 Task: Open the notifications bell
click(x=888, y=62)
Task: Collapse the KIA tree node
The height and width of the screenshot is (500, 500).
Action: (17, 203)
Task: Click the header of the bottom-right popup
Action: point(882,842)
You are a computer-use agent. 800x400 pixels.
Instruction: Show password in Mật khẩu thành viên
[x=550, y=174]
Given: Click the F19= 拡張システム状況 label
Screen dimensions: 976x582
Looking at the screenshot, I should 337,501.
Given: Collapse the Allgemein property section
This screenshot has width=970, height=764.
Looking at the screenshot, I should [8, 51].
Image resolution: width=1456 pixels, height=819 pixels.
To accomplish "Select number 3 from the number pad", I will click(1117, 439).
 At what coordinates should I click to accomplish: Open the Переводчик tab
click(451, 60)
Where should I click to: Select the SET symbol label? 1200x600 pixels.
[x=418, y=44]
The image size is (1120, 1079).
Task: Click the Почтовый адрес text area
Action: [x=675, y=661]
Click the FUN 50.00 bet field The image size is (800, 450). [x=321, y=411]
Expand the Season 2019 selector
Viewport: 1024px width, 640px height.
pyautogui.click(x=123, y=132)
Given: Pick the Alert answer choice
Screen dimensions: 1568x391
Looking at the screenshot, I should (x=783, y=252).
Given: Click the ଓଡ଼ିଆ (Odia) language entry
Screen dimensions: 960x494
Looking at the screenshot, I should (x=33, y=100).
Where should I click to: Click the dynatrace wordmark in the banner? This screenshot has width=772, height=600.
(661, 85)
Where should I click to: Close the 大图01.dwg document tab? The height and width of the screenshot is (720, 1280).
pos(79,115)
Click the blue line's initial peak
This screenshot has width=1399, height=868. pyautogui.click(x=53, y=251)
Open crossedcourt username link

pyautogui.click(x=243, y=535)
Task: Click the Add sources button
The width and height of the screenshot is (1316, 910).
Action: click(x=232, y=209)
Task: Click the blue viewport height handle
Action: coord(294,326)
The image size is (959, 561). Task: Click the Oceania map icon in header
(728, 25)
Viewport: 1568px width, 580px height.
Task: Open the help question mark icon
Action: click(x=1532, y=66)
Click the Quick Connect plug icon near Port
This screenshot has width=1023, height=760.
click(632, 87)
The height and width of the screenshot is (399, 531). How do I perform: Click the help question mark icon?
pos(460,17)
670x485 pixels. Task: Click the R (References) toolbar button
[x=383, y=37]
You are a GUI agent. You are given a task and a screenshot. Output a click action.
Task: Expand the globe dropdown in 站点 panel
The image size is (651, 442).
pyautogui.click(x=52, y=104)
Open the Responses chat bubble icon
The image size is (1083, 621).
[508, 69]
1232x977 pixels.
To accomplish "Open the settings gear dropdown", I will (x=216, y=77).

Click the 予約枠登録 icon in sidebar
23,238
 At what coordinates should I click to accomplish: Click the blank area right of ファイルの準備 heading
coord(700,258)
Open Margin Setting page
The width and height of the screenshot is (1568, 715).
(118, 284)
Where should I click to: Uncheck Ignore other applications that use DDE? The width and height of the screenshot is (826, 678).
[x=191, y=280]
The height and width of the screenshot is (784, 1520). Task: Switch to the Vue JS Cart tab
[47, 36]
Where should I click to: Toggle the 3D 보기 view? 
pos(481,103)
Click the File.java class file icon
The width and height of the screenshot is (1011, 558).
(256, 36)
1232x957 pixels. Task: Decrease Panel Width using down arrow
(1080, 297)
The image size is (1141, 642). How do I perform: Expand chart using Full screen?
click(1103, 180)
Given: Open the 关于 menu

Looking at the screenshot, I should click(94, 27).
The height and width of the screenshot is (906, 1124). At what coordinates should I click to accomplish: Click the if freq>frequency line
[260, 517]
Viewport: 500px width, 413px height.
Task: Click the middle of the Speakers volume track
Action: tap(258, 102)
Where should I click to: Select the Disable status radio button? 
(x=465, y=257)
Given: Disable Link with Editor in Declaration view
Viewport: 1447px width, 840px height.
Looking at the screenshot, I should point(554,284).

#### Exercise directions
Repeat the records verbatim, every one of them.

#### Task response
 Task: Open the notifications bell
click(x=888, y=62)
Task: Collapse the KIA tree node
The height and width of the screenshot is (500, 500).
Action: (17, 203)
Task: Click the header of the bottom-right popup
Action: point(882,842)
You are a computer-use agent. 800x400 pixels.
Instruction: Show password in Mật khẩu thành viên
[x=550, y=174]
Given: Click the F19= 拡張システム状況 label
Screen dimensions: 976x582
Looking at the screenshot, I should 337,501.
Given: Collapse the Allgemein property section
This screenshot has width=970, height=764.
Looking at the screenshot, I should [8, 51].
Image resolution: width=1456 pixels, height=819 pixels.
To accomplish "Select number 3 from the number pad", I will click(1117, 439).
 At what coordinates should I click to accomplish: Open the Переводчик tab
click(451, 60)
Where should I click to: Select the SET symbol label? 1200x600 pixels.
[x=418, y=44]
The image size is (1120, 1079).
Task: Click the Почтовый адрес text area
Action: [x=675, y=661]
Click the FUN 50.00 bet field The image size is (800, 450). [x=321, y=411]
Expand the Season 2019 selector
Viewport: 1024px width, 640px height.
pyautogui.click(x=123, y=132)
Given: Pick the Alert answer choice
Screen dimensions: 1568x391
Looking at the screenshot, I should (x=783, y=252).
Given: Click the ଓଡ଼ିଆ (Odia) language entry
Screen dimensions: 960x494
Looking at the screenshot, I should (x=33, y=100).
Where should I click to: Click the dynatrace wordmark in the banner? This screenshot has width=772, height=600.
(661, 85)
Where should I click to: Close the 大图01.dwg document tab? The height and width of the screenshot is (720, 1280).
pos(79,115)
Click the blue line's initial peak
This screenshot has width=1399, height=868. pyautogui.click(x=53, y=251)
Open crossedcourt username link

pyautogui.click(x=243, y=535)
Task: Click the Add sources button
The width and height of the screenshot is (1316, 910).
Action: click(x=232, y=209)
Task: Click the blue viewport height handle
Action: coord(294,326)
The image size is (959, 561). Task: Click the Oceania map icon in header
(728, 25)
Viewport: 1568px width, 580px height.
Task: Open the help question mark icon
Action: click(x=1532, y=66)
Click the Quick Connect plug icon near Port
This screenshot has width=1023, height=760.
click(632, 87)
The height and width of the screenshot is (399, 531). How do I perform: Click the help question mark icon?
pos(460,17)
670x485 pixels. Task: Click the R (References) toolbar button
[x=383, y=37]
You are a GUI agent. You are given a task and a screenshot. Output a click action.
Task: Expand the globe dropdown in 站点 panel
The image size is (651, 442).
pyautogui.click(x=52, y=104)
Open the Responses chat bubble icon
The image size is (1083, 621).
[508, 69]
1232x977 pixels.
To accomplish "Open the settings gear dropdown", I will (x=216, y=77).

Click the 予約枠登録 icon in sidebar
23,238
 At what coordinates should I click to accomplish: Click the blank area right of ファイルの準備 heading
coord(700,258)
Open Margin Setting page
The width and height of the screenshot is (1568, 715).
(118, 284)
Where should I click to: Uncheck Ignore other applications that use DDE? The width and height of the screenshot is (826, 678).
[x=191, y=280]
The height and width of the screenshot is (784, 1520). Task: Switch to the Vue JS Cart tab
[47, 36]
Where should I click to: Toggle the 3D 보기 view? 
pos(481,103)
Click the File.java class file icon
The width and height of the screenshot is (1011, 558).
(256, 36)
1232x957 pixels. Task: Decrease Panel Width using down arrow
(1080, 297)
The image size is (1141, 642). How do I perform: Expand chart using Full screen?
click(1103, 180)
Given: Open the 关于 menu

Looking at the screenshot, I should click(94, 27).
The height and width of the screenshot is (906, 1124). At what coordinates should I click to accomplish: Click the if freq>frequency line
[260, 517]
Viewport: 500px width, 413px height.
Task: Click the middle of the Speakers volume track
Action: tap(258, 102)
Where should I click to: Select the Disable status radio button? 
(x=465, y=257)
Given: Disable Link with Editor in Declaration view
Viewport: 1447px width, 840px height.
Looking at the screenshot, I should point(554,284).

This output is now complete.